Find the line with "Task: Enable the 考试证书 switch" in the entries below. Repeat it, every following line, and the line with "Select the Type", exactly and with nothing added.

Collected data:
----------

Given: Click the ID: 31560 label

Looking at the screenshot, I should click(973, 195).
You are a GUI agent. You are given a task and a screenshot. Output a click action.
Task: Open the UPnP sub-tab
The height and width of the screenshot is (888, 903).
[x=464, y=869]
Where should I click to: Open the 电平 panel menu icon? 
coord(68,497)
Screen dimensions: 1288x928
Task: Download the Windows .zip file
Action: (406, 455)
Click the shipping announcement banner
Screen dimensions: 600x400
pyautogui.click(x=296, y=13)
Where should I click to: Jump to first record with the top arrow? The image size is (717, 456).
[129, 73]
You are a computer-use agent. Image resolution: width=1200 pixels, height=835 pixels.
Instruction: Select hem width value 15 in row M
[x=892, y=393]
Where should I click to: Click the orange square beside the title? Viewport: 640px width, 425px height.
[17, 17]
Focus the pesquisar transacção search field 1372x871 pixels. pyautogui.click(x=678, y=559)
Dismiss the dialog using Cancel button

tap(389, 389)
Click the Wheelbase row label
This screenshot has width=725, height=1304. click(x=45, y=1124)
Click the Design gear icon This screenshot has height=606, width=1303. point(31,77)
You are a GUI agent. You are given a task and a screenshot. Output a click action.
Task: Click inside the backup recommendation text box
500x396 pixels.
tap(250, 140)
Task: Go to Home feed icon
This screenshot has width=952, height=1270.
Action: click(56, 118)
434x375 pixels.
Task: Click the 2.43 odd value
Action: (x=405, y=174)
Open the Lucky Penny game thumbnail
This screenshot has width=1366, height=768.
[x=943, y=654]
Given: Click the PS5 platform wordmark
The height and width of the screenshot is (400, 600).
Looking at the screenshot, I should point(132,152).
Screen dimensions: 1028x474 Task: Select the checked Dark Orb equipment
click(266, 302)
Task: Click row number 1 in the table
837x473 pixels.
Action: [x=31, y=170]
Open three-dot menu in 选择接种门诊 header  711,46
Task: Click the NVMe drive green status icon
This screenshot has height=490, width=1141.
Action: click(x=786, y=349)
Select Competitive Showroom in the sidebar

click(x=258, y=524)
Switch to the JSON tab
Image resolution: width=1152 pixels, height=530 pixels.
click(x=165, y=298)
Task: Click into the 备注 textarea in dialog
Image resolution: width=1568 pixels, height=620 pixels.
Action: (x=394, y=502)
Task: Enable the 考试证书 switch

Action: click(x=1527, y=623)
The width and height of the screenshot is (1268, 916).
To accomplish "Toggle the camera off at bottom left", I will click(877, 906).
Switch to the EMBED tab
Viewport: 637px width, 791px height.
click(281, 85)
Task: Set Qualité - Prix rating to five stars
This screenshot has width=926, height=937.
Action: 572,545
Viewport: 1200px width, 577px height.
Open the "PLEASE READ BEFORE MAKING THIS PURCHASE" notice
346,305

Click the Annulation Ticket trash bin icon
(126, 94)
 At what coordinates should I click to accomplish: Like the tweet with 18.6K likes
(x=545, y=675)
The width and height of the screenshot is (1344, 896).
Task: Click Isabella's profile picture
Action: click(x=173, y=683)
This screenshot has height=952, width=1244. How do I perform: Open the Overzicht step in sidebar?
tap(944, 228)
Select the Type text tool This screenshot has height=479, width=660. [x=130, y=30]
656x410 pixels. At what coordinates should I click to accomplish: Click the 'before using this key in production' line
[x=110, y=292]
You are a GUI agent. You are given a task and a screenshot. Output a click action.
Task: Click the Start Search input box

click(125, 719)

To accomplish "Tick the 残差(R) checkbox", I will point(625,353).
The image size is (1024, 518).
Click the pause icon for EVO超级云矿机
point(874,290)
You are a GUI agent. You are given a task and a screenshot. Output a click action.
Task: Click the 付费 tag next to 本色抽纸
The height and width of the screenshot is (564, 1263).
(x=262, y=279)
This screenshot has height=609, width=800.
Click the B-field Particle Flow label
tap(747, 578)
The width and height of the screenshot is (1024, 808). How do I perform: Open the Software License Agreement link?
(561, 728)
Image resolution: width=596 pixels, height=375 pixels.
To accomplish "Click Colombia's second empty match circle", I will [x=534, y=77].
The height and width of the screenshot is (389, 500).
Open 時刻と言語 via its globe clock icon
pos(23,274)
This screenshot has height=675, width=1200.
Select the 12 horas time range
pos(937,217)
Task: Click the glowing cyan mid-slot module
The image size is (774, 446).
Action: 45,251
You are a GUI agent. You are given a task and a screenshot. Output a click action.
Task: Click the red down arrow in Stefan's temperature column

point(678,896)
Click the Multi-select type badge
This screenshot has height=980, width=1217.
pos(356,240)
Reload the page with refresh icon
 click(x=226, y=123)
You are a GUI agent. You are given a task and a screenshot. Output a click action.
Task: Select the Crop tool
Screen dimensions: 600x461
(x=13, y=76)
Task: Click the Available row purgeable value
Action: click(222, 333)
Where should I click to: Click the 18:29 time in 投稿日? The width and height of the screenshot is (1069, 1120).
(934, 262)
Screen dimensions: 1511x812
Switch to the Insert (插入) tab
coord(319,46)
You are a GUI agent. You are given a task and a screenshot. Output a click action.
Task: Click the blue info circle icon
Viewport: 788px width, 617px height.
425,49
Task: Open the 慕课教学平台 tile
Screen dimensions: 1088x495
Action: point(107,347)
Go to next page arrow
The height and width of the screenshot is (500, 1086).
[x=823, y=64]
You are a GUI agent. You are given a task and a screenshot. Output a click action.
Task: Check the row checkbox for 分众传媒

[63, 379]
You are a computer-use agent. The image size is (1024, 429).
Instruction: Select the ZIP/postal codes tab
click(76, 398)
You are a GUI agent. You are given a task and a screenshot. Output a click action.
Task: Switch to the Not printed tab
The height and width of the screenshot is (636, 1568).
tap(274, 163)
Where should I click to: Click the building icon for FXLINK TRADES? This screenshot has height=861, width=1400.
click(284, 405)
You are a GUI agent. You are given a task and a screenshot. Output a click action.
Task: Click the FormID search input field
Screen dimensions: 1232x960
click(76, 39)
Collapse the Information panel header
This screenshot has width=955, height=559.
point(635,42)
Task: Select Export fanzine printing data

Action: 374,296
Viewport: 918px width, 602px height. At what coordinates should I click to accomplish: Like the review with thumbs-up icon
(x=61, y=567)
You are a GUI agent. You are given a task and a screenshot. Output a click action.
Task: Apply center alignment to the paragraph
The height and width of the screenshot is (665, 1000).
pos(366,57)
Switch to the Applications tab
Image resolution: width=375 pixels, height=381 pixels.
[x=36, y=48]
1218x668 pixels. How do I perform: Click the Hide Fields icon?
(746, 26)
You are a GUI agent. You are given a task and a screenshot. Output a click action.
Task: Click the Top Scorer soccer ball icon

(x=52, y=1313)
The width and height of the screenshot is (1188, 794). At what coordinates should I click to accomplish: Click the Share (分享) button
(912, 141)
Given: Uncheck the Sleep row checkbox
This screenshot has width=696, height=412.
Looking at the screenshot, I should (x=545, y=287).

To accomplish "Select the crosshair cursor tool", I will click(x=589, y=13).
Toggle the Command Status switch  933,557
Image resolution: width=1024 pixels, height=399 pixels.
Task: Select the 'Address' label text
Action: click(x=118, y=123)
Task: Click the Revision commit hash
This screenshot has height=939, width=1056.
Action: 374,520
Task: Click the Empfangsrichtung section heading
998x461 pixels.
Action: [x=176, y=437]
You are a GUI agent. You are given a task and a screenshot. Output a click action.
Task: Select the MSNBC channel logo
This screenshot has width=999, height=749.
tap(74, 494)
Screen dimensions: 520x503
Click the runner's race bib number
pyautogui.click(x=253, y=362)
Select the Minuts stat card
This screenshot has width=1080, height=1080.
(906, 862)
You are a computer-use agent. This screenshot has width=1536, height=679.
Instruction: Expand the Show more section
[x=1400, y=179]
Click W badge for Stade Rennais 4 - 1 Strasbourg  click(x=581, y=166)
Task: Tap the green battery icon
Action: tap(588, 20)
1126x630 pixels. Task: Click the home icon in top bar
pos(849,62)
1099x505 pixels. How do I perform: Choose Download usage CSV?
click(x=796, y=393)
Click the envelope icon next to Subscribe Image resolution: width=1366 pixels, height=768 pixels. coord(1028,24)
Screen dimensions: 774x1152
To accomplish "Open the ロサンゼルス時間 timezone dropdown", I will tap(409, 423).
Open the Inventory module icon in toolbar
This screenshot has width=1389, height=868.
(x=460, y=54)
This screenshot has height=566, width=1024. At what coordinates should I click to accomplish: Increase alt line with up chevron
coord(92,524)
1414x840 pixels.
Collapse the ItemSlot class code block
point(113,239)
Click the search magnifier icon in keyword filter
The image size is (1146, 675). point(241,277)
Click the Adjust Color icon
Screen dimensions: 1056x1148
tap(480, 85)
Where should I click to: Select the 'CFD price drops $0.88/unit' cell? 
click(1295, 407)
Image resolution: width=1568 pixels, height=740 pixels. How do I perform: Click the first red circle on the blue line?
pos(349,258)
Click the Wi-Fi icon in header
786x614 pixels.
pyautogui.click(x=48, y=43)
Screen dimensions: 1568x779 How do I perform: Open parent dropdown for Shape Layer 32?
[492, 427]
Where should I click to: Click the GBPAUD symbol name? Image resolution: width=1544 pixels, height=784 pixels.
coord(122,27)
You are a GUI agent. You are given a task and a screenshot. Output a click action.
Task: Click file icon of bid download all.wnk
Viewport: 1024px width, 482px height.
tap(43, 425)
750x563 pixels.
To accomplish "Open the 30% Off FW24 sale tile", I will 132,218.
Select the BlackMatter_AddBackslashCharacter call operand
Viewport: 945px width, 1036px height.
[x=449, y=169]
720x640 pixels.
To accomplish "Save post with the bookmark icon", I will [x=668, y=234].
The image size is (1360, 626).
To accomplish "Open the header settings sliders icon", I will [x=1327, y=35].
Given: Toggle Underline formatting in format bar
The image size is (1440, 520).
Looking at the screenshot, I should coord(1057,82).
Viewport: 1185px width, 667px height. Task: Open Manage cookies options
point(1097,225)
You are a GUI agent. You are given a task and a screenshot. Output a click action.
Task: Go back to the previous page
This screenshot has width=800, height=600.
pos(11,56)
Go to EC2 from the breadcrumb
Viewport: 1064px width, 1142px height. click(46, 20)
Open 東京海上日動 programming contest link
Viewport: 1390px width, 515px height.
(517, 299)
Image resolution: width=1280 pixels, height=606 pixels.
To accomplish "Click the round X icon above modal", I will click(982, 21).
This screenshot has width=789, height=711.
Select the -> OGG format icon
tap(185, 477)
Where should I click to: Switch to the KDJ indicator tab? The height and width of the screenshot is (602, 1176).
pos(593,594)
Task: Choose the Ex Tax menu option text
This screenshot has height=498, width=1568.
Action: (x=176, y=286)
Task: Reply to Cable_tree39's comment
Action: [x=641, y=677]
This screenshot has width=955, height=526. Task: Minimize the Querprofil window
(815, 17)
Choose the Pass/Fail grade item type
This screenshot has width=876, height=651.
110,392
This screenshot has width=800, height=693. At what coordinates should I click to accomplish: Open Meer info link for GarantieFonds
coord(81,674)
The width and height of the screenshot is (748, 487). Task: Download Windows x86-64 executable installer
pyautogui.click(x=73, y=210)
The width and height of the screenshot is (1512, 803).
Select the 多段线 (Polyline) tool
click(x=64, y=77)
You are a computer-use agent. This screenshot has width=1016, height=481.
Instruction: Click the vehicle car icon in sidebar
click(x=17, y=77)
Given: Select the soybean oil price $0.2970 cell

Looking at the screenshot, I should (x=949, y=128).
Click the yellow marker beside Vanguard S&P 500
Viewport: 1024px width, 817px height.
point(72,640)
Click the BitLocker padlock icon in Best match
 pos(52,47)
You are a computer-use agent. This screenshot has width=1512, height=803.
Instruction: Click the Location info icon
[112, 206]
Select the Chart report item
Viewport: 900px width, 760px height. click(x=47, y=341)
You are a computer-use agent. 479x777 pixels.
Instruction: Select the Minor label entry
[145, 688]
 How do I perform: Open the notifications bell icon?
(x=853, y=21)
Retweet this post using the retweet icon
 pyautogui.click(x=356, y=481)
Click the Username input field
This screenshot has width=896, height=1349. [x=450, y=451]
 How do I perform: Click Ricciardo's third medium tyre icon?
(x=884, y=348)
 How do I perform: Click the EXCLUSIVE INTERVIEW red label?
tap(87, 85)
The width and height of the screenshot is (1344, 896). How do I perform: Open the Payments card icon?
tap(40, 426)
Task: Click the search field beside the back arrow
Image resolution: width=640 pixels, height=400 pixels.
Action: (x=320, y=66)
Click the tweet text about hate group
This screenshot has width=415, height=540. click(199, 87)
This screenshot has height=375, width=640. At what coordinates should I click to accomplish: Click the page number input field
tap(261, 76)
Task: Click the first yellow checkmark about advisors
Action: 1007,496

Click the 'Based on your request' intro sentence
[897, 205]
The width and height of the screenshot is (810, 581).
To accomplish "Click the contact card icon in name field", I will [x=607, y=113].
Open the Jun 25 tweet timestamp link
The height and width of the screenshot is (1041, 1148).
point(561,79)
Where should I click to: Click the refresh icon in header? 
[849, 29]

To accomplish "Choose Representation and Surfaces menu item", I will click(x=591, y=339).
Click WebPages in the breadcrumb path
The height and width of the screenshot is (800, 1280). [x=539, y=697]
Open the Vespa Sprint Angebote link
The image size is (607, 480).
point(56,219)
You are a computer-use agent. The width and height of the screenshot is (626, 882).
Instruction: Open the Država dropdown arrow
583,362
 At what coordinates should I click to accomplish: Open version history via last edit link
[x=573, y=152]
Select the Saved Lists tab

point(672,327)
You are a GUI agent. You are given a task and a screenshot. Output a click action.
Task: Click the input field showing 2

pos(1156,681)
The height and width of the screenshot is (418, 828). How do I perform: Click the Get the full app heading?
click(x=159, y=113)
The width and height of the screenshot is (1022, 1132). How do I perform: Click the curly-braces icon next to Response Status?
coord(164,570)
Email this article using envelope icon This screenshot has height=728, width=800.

----------

Finished task:
Task: Enable the 考试证书 switch

Action: click(x=1527, y=623)
The width and height of the screenshot is (1268, 916).
To accomplish "Toggle the camera off at bottom left", I will click(877, 906).
Switch to the EMBED tab
Viewport: 637px width, 791px height.
click(281, 85)
Task: Set Qualité - Prix rating to five stars
This screenshot has width=926, height=937.
Action: 572,545
Viewport: 1200px width, 577px height.
Open the "PLEASE READ BEFORE MAKING THIS PURCHASE" notice
346,305

Click the Annulation Ticket trash bin icon
(126, 94)
 At what coordinates should I click to accomplish: Like the tweet with 18.6K likes
(x=545, y=675)
The width and height of the screenshot is (1344, 896).
Task: Click Isabella's profile picture
Action: click(x=173, y=683)
This screenshot has height=952, width=1244. How do I perform: Open the Overzicht step in sidebar?
tap(944, 228)
Select the Type text tool This screenshot has height=479, width=660. [x=130, y=30]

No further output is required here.